Copy every line from the records that holds the word "Given".

** DATA SUPPLIED follows **

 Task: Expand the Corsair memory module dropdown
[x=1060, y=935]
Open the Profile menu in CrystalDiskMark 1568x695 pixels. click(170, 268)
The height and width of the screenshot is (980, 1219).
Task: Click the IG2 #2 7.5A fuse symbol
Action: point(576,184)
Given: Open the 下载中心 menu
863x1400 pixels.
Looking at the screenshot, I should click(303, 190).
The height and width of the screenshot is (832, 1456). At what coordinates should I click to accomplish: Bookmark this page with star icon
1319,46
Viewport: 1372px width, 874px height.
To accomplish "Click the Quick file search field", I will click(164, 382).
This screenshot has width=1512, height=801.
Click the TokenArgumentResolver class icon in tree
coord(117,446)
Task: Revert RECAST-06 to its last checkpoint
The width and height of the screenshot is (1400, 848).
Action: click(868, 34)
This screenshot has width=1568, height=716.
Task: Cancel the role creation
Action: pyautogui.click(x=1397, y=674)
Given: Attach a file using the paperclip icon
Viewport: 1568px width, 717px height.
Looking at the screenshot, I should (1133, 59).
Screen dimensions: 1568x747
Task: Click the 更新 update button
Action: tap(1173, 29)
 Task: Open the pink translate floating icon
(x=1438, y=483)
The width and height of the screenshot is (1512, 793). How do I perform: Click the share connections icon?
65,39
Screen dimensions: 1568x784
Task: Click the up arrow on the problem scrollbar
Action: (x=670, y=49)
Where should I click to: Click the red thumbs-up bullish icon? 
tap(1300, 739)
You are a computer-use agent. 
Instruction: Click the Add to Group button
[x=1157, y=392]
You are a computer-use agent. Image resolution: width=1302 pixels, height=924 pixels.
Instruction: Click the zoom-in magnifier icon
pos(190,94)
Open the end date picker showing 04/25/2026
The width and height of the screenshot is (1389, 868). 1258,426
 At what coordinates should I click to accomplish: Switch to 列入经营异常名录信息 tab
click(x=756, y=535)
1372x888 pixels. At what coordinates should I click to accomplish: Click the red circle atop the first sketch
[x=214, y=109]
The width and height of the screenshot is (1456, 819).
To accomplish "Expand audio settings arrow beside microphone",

** End of DATA SUPPLIED **

RESPONSE BELOW —
Given: Open the 下载中心 menu
Given: Attach a file using the paperclip icon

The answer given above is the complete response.